Quando dice di doverne tenere conto si riferisce al fatto che, nel caso i Queen dovessero decidere di tornare in tour con Adam Lambert, cosa niente affatto scontata, non andrebbero negli Stati Uniti, dove hanno suonato l’ultima volta nel 2023.
«È triste perché mi sembra che i Queen siano cresciuti in America ed è un posto che amiamo, ma non è più quella di una volta. Al momento tutti ci stanno pensando due volte prima di andarci».
«Non so quando i Queen torneranno sul palco, è un’incognita. Viviamo alla giornata», ha aggiunto May. L’ictus che lo colpito nell’estate del 2024 lo ha tenuto a lungo lontano dai palchi, ma tempo fa non ha escluso una residency allo Sphere di Las Vegas.
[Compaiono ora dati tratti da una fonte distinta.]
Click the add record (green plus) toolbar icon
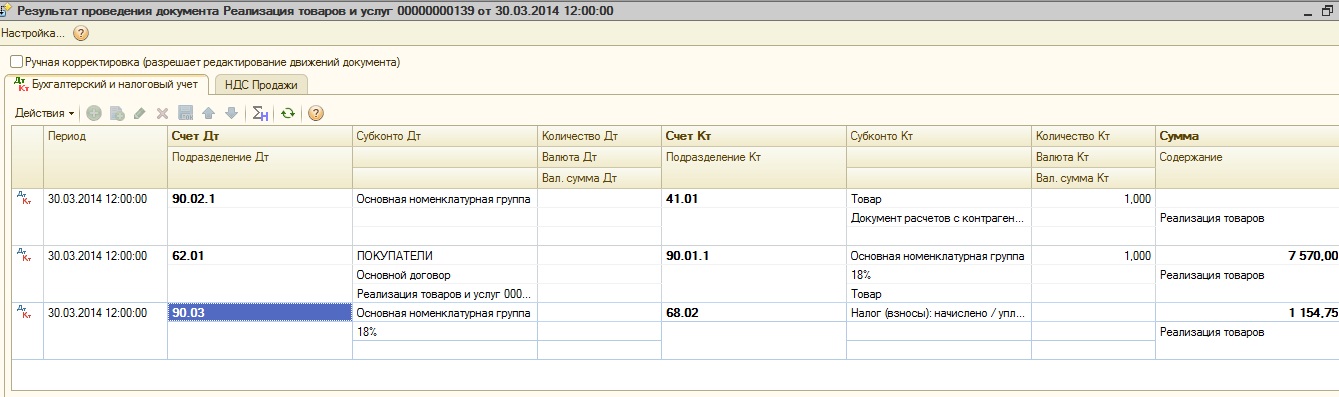Viewport: 1339px width, 397px height. [94, 113]
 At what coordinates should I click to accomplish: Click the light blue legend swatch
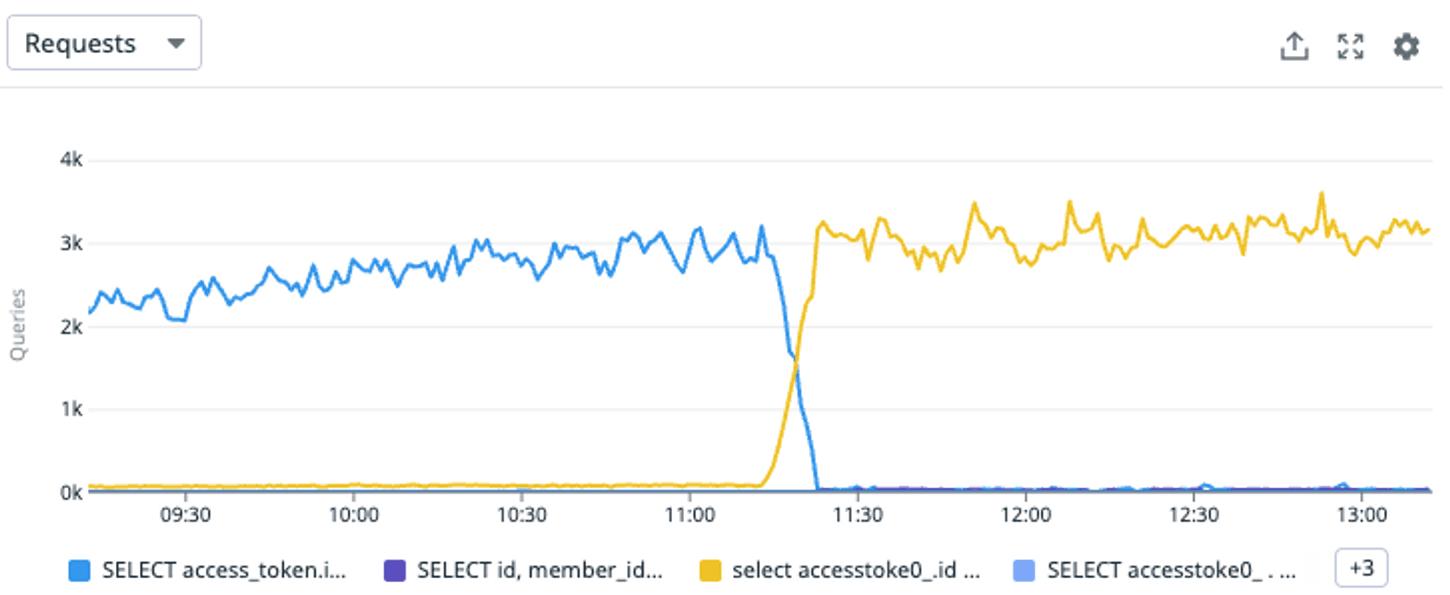(1025, 570)
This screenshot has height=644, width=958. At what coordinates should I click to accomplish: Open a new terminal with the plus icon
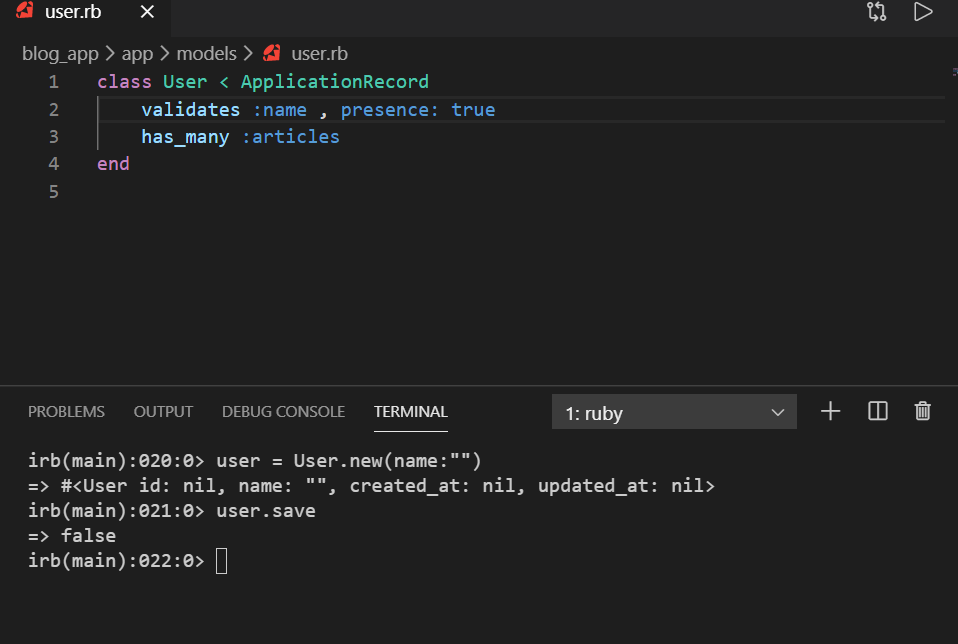coord(830,411)
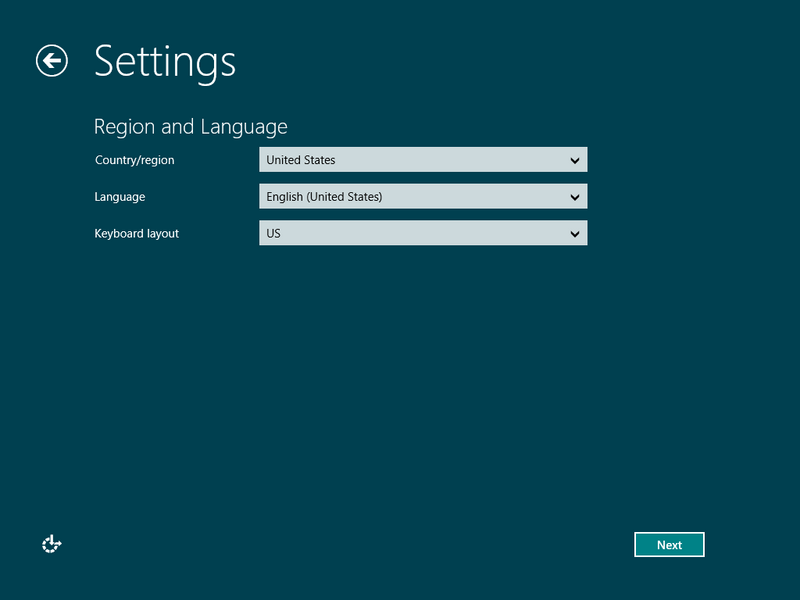800x600 pixels.
Task: Show accessibility options via bottom-left icon
Action: click(x=51, y=544)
Nel 2020 ha avuto un infarto. Sommati ad altri piccoli problemi, il chitarrista lo ha considerato un campanello d’allarme.
A proposito di nuove registrazioni ha detto «mai dire mai» e che i Queen Two, così li chiama, «stanno tornando, ci sono un paio di cose che non avete sentito». A dicembre la moglie del chitarrista Anita Dobson aveva confermato che il gruppo stava lavorando a nuovo materiale con Adam Lambert, ma ha escluso, date le condizioni di salute del marito, che possano imbarcarsi in tournée mondiali. «Faranno piccole cose, ma mai più grandi tour».